### Do this
Copy all of these records word for word, with no changes.

### Stored data
*-*-*
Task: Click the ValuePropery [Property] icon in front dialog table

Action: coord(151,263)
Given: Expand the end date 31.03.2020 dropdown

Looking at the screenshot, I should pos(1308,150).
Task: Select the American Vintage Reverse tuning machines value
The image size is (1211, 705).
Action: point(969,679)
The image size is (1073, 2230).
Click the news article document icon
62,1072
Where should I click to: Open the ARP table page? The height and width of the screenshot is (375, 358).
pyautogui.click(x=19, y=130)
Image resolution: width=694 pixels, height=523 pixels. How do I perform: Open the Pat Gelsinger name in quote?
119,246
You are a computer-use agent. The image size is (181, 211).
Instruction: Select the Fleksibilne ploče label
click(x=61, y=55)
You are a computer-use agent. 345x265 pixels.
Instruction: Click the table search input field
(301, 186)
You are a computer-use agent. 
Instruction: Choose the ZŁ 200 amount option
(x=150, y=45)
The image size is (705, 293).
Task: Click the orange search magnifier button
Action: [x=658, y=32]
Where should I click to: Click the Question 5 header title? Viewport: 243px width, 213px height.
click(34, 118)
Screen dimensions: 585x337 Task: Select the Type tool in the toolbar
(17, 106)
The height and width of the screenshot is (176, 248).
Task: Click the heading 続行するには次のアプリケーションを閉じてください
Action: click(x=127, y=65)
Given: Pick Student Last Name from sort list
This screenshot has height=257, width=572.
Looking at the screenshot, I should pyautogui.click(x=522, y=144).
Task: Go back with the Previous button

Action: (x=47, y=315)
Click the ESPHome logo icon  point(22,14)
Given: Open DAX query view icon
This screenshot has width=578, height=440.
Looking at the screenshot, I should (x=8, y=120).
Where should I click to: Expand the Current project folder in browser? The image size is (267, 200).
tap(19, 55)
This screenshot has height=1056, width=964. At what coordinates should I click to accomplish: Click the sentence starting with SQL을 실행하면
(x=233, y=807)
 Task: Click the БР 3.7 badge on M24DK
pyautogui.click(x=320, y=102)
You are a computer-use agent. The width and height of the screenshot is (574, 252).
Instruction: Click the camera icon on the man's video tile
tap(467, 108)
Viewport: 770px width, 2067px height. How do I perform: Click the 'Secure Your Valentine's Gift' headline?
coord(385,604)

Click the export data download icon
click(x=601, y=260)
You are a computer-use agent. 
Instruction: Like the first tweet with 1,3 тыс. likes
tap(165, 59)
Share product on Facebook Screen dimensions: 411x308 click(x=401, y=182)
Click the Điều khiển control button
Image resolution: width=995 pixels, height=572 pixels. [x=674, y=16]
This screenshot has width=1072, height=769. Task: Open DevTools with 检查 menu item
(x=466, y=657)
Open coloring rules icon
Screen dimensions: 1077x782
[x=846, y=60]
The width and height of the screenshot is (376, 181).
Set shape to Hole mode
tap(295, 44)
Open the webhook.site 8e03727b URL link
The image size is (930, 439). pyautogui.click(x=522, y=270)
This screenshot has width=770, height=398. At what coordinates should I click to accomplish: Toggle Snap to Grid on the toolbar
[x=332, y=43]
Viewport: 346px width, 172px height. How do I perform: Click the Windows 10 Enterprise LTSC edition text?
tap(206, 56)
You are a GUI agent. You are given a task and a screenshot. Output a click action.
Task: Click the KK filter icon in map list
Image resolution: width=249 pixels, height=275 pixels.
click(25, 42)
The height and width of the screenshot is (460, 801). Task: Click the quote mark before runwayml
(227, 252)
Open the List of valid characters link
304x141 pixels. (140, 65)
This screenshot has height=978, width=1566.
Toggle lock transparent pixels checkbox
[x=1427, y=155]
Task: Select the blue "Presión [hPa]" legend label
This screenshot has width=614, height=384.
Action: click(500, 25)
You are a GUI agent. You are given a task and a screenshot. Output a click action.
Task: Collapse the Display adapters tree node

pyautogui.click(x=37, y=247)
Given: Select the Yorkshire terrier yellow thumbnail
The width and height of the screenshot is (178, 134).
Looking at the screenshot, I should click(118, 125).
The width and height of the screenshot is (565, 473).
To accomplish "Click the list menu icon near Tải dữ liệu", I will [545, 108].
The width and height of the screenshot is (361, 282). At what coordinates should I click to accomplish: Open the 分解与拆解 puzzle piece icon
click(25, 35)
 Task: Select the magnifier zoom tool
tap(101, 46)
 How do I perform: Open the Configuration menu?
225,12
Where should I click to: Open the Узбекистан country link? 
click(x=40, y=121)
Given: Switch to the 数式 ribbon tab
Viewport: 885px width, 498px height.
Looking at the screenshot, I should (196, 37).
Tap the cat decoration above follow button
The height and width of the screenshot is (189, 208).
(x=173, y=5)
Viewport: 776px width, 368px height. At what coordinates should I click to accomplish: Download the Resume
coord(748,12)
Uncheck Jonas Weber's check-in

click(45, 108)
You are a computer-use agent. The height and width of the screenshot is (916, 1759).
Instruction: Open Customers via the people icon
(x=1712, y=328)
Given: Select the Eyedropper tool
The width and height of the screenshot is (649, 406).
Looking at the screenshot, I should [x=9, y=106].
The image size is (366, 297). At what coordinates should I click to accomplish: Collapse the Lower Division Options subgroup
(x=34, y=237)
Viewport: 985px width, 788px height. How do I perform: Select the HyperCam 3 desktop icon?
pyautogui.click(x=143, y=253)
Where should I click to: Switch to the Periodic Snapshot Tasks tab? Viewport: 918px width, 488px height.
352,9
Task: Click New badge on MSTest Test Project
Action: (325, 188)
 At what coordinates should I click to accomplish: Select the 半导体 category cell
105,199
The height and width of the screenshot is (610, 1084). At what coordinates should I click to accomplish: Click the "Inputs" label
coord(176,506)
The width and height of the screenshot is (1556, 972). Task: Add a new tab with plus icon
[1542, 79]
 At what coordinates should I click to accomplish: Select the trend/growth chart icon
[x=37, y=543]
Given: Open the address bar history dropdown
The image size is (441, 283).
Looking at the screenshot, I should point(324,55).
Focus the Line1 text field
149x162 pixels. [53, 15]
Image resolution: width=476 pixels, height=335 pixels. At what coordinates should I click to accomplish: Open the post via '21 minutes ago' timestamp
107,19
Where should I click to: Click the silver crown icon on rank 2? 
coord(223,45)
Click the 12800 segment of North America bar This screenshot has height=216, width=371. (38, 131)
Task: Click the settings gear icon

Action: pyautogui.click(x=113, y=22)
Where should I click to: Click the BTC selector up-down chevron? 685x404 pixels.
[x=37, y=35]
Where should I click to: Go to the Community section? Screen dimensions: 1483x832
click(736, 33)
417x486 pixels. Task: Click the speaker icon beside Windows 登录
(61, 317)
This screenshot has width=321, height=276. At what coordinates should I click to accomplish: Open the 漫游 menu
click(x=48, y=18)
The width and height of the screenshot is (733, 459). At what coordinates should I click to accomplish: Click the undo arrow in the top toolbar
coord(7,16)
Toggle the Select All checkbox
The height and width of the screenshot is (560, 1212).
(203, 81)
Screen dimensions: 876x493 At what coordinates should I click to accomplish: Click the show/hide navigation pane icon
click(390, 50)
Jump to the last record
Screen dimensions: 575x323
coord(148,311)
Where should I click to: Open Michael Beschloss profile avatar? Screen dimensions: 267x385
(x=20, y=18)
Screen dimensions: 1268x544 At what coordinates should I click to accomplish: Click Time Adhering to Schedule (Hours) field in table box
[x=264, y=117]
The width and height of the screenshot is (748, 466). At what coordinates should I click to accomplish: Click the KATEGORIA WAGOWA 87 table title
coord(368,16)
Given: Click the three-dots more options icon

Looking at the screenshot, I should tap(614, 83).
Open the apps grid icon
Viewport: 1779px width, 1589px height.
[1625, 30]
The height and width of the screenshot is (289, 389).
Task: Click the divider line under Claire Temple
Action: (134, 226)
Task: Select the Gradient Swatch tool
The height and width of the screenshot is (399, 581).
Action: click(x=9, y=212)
*-*-*
### Written solution
Task: Click the ValuePropery [Property] icon in front dialog table

Action: coord(151,263)
Given: Expand the end date 31.03.2020 dropdown

Looking at the screenshot, I should pos(1308,150).
Task: Select the American Vintage Reverse tuning machines value
The image size is (1211, 705).
Action: point(969,679)
The image size is (1073, 2230).
Click the news article document icon
62,1072
Where should I click to: Open the ARP table page? The height and width of the screenshot is (375, 358).
pyautogui.click(x=19, y=130)
Image resolution: width=694 pixels, height=523 pixels. How do I perform: Open the Pat Gelsinger name in quote?
119,246
You are a computer-use agent. The image size is (181, 211).
Instruction: Select the Fleksibilne ploče label
click(x=61, y=55)
You are a computer-use agent. 345x265 pixels.
Instruction: Click the table search input field
(301, 186)
You are a computer-use agent. 
Instruction: Choose the ZŁ 200 amount option
(x=150, y=45)
The image size is (705, 293).
Task: Click the orange search magnifier button
Action: [x=658, y=32]
Where should I click to: Click the Question 5 header title? Viewport: 243px width, 213px height.
click(34, 118)
Screen dimensions: 585x337 Task: Select the Type tool in the toolbar
(17, 106)
The height and width of the screenshot is (176, 248).
Task: Click the heading 続行するには次のアプリケーションを閉じてください
Action: click(x=127, y=65)
Given: Pick Student Last Name from sort list
This screenshot has height=257, width=572.
Looking at the screenshot, I should pyautogui.click(x=522, y=144).
Task: Go back with the Previous button

Action: (x=47, y=315)
Click the ESPHome logo icon  point(22,14)
Given: Open DAX query view icon
This screenshot has width=578, height=440.
Looking at the screenshot, I should (x=8, y=120).
Where should I click to: Expand the Current project folder in browser? The image size is (267, 200).
tap(19, 55)
This screenshot has height=1056, width=964. At what coordinates should I click to accomplish: Click the sentence starting with SQL을 실행하면
(x=233, y=807)
 Task: Click the БР 3.7 badge on M24DK
pyautogui.click(x=320, y=102)
You are a computer-use agent. The width and height of the screenshot is (574, 252).
Instruction: Click the camera icon on the man's video tile
tap(467, 108)
Viewport: 770px width, 2067px height. How do I perform: Click the 'Secure Your Valentine's Gift' headline?
coord(385,604)

Click the export data download icon
click(x=601, y=260)
You are a computer-use agent. 
Instruction: Like the first tweet with 1,3 тыс. likes
tap(165, 59)
Share product on Facebook Screen dimensions: 411x308 click(x=401, y=182)
Click the Điều khiển control button
Image resolution: width=995 pixels, height=572 pixels. [x=674, y=16]
This screenshot has width=1072, height=769. Task: Open DevTools with 检查 menu item
(x=466, y=657)
Open coloring rules icon
Screen dimensions: 1077x782
[x=846, y=60]
The width and height of the screenshot is (376, 181).
Set shape to Hole mode
tap(295, 44)
Open the webhook.site 8e03727b URL link
The image size is (930, 439). pyautogui.click(x=522, y=270)
This screenshot has width=770, height=398. At what coordinates should I click to accomplish: Toggle Snap to Grid on the toolbar
[x=332, y=43]
Viewport: 346px width, 172px height. How do I perform: Click the Windows 10 Enterprise LTSC edition text?
tap(206, 56)
You are a GUI agent. You are given a task and a screenshot. Output a click action.
Task: Click the KK filter icon in map list
Image resolution: width=249 pixels, height=275 pixels.
click(25, 42)
The height and width of the screenshot is (460, 801). Task: Click the quote mark before runwayml
(227, 252)
Open the List of valid characters link
304x141 pixels. (140, 65)
This screenshot has height=978, width=1566.
Toggle lock transparent pixels checkbox
[x=1427, y=155]
Task: Select the blue "Presión [hPa]" legend label
This screenshot has width=614, height=384.
Action: click(500, 25)
You are a GUI agent. You are given a task and a screenshot. Output a click action.
Task: Collapse the Display adapters tree node

pyautogui.click(x=37, y=247)
Given: Select the Yorkshire terrier yellow thumbnail
The width and height of the screenshot is (178, 134).
Looking at the screenshot, I should click(118, 125).
The width and height of the screenshot is (565, 473).
To accomplish "Click the list menu icon near Tải dữ liệu", I will [545, 108].
The width and height of the screenshot is (361, 282). At what coordinates should I click to accomplish: Open the 分解与拆解 puzzle piece icon
click(25, 35)
 Task: Select the magnifier zoom tool
tap(101, 46)
 How do I perform: Open the Configuration menu?
225,12
Where should I click to: Open the Узбекистан country link? 
click(x=40, y=121)
Given: Switch to the 数式 ribbon tab
Viewport: 885px width, 498px height.
Looking at the screenshot, I should (196, 37).
Tap the cat decoration above follow button
The height and width of the screenshot is (189, 208).
(x=173, y=5)
Viewport: 776px width, 368px height. At what coordinates should I click to accomplish: Download the Resume
coord(748,12)
Uncheck Jonas Weber's check-in

click(45, 108)
You are a computer-use agent. The height and width of the screenshot is (916, 1759).
Instruction: Open Customers via the people icon
(x=1712, y=328)
Given: Select the Eyedropper tool
The width and height of the screenshot is (649, 406).
Looking at the screenshot, I should [x=9, y=106].
The image size is (366, 297). At what coordinates should I click to accomplish: Collapse the Lower Division Options subgroup
(x=34, y=237)
Viewport: 985px width, 788px height. How do I perform: Select the HyperCam 3 desktop icon?
pyautogui.click(x=143, y=253)
Where should I click to: Switch to the Periodic Snapshot Tasks tab? Viewport: 918px width, 488px height.
352,9
Task: Click New badge on MSTest Test Project
Action: (325, 188)
 At what coordinates should I click to accomplish: Select the 半导体 category cell
105,199
The height and width of the screenshot is (610, 1084). At what coordinates should I click to accomplish: Click the "Inputs" label
coord(176,506)
The width and height of the screenshot is (1556, 972). Task: Add a new tab with plus icon
[1542, 79]
 At what coordinates should I click to accomplish: Select the trend/growth chart icon
[x=37, y=543]
Given: Open the address bar history dropdown
The image size is (441, 283).
Looking at the screenshot, I should point(324,55).
Focus the Line1 text field
149x162 pixels. [53, 15]
Image resolution: width=476 pixels, height=335 pixels. At what coordinates should I click to accomplish: Open the post via '21 minutes ago' timestamp
107,19
Where should I click to: Click the silver crown icon on rank 2? 
coord(223,45)
Click the 12800 segment of North America bar This screenshot has height=216, width=371. (38, 131)
Task: Click the settings gear icon

Action: pyautogui.click(x=113, y=22)
Where should I click to: Click the BTC selector up-down chevron? 685x404 pixels.
[x=37, y=35]
Where should I click to: Go to the Community section? Screen dimensions: 1483x832
click(736, 33)
417x486 pixels. Task: Click the speaker icon beside Windows 登录
(61, 317)
This screenshot has width=321, height=276. At what coordinates should I click to accomplish: Open the 漫游 menu
click(x=48, y=18)
The width and height of the screenshot is (733, 459). At what coordinates should I click to accomplish: Click the undo arrow in the top toolbar
coord(7,16)
Toggle the Select All checkbox
The height and width of the screenshot is (560, 1212).
(203, 81)
Screen dimensions: 876x493 At what coordinates should I click to accomplish: Click the show/hide navigation pane icon
click(390, 50)
Jump to the last record
Screen dimensions: 575x323
coord(148,311)
Where should I click to: Open Michael Beschloss profile avatar? Screen dimensions: 267x385
(x=20, y=18)
Screen dimensions: 1268x544 At what coordinates should I click to accomplish: Click Time Adhering to Schedule (Hours) field in table box
[x=264, y=117]
The width and height of the screenshot is (748, 466). At what coordinates should I click to accomplish: Click the KATEGORIA WAGOWA 87 table title
coord(368,16)
Given: Click the three-dots more options icon

Looking at the screenshot, I should tap(614, 83).
Open the apps grid icon
Viewport: 1779px width, 1589px height.
[1625, 30]
The height and width of the screenshot is (289, 389).
Task: Click the divider line under Claire Temple
Action: (134, 226)
Task: Select the Gradient Swatch tool
The height and width of the screenshot is (399, 581).
Action: click(x=9, y=212)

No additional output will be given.